Complaints & appeals

last updated 2026-07-10

Authors can contest a decision — above all a rejection — and for an AI-assisted pipeline this matters doubly: you are entitled to escalate an AI-influenced decision to an independent human. Appeals are always free.

What can be appealed

  • A rejection (desk reject or after full review).
  • A major-revisions decision the authors believe is procedurally or factually wrong.
  • A misconduct finding (handled jointly with the ethics process).

A resubmission of substantially new work is not an appeal — submit it as a new manuscript. An appeal contests the decision on this manuscript.
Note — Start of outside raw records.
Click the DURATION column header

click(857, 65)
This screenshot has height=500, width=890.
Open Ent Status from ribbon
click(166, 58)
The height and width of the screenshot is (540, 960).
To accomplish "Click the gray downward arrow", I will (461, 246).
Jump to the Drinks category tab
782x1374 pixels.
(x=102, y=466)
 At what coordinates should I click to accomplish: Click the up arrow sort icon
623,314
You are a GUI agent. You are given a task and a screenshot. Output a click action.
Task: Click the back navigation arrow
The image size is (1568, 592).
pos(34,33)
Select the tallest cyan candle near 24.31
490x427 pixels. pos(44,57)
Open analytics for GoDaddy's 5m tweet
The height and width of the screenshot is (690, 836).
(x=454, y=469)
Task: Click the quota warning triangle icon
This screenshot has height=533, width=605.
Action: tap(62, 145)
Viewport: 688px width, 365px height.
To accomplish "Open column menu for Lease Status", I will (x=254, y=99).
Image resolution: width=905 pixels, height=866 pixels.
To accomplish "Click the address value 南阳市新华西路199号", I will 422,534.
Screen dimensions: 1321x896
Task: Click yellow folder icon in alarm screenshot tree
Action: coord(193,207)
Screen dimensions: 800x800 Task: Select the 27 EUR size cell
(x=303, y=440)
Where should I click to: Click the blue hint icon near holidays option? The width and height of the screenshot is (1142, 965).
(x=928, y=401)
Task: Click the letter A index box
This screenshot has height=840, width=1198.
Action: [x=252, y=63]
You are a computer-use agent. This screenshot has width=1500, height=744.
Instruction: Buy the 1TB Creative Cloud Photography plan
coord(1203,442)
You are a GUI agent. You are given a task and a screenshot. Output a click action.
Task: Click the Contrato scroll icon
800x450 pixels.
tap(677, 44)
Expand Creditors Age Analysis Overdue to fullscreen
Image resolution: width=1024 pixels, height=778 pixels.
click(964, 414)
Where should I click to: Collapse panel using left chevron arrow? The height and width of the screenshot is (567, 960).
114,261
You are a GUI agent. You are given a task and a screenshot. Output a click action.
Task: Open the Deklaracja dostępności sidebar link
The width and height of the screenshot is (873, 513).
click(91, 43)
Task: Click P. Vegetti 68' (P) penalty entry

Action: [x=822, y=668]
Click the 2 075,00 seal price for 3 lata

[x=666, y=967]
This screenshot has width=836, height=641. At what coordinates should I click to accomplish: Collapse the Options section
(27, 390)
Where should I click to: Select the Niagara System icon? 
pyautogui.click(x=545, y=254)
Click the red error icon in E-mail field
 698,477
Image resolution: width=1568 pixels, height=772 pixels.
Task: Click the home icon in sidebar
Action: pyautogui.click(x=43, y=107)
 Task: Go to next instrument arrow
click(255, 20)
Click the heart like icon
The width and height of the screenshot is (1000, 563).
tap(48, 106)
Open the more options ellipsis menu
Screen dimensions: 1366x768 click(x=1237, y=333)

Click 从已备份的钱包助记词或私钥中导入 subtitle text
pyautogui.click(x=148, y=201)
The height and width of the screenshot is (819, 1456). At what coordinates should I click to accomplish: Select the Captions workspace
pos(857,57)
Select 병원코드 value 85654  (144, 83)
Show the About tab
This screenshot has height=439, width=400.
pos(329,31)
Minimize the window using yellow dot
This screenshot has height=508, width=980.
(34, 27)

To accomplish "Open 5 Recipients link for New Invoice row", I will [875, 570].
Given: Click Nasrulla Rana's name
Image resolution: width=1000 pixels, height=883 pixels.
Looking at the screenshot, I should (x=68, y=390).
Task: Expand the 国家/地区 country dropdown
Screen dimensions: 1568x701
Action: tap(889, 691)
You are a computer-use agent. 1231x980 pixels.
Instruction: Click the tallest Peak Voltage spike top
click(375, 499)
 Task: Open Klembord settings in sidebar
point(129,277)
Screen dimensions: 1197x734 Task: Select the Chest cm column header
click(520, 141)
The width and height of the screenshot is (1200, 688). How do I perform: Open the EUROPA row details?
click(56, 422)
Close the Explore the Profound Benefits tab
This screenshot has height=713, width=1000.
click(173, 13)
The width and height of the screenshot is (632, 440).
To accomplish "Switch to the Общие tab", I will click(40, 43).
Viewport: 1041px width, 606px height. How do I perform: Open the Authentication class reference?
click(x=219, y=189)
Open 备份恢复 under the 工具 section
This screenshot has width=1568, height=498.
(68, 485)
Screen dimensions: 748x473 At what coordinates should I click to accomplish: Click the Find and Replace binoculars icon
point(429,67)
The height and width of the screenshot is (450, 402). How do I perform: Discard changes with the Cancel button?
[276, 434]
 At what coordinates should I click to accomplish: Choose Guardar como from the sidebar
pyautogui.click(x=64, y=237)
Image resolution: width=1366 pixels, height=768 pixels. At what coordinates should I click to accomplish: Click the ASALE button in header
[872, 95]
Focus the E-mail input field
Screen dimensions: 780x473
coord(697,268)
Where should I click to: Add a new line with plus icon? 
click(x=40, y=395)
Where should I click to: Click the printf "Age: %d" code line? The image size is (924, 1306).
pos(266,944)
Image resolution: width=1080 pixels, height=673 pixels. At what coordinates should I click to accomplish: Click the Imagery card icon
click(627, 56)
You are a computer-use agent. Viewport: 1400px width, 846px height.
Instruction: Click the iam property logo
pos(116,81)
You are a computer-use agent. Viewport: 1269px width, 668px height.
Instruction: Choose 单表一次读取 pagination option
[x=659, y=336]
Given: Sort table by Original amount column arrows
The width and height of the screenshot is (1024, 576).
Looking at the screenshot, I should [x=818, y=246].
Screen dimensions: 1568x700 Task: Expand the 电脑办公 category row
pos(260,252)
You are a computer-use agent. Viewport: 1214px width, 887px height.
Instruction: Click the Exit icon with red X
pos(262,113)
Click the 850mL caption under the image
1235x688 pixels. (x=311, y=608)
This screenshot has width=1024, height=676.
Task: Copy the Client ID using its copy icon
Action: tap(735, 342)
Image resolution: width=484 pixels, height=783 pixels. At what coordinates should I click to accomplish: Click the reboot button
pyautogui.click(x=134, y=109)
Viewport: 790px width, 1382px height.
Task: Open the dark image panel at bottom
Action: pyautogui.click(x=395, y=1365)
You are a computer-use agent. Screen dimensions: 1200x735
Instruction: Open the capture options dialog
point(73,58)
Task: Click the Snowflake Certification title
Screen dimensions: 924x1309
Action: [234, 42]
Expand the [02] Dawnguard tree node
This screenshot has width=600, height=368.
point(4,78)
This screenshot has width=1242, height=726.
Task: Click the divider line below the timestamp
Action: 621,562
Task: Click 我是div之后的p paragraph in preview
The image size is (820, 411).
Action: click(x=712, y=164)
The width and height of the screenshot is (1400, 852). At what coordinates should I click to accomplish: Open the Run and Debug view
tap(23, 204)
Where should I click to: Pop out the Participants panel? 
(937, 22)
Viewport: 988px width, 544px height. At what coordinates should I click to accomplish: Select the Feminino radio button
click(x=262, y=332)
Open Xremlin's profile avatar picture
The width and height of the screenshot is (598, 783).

Grounds — an appeal needs a specific reason

Disagreement with editorial judgement alone is weak. Strong grounds are:

  • a factual error in the assessment — a reviewer or assessment misread the method, data or results;
  • a procedural error — a step was skipped, the wrong review profile ran, the reproducibility package was mishandled;
  • demonstrable bias or a conflict of interest in the decision;
  • new information that materially changes the assessment.

How to appeal

Submit a written appeal to contact@fairpressjournals.com, stating the specific ground(s) and the evidence. Every appeal is logged in the journal's audit trail with a timestamp. The exact deadlines (time to appeal, acknowledgement, decision) are being finalised and will be published on this page; until then, appeals are acknowledged promptly and heard without unnecessary delay.

Who decides — independence is the point

  • An appeal is never heard by the editor who signed the contested decision.
  • Any case in which the journal's founders have a conflict of interest goes to an arbiter fully external to the publisher.
  • As the editorial board forms, board members will serve as the standing appeals arbiters — the structural reason the board exists.

The arbiter may re-run relevant parts of the assessment pipeline, consult an additional reviewer, and reviews the full assessment record. The outcome is a brief, reasoned written decision: uphold, overturn (accept or send to revision), or partially uphold. The decision is final for that manuscript — one appeal per decision.

Transparency and protection

  • We will publish the appeal rate and the overturn rate alongside our other process metrics once decisions exist to count — real numbers, never projections.
  • A pattern of overturns feeds the review engine's calibration: appeals make the process better, which is why we do not discourage them.
  • No retaliation: lodging a good-faith appeal never disadvantages the authors in this or future submissions.

Complaints about the journal itself

Complaints about process, conduct or service — as distinct from appeals against a decision — go to the same address, are logged the same way, and are answered by someone independent of the conduct complained about wherever the two-founder structure allows; otherwise we say so and propose an external route.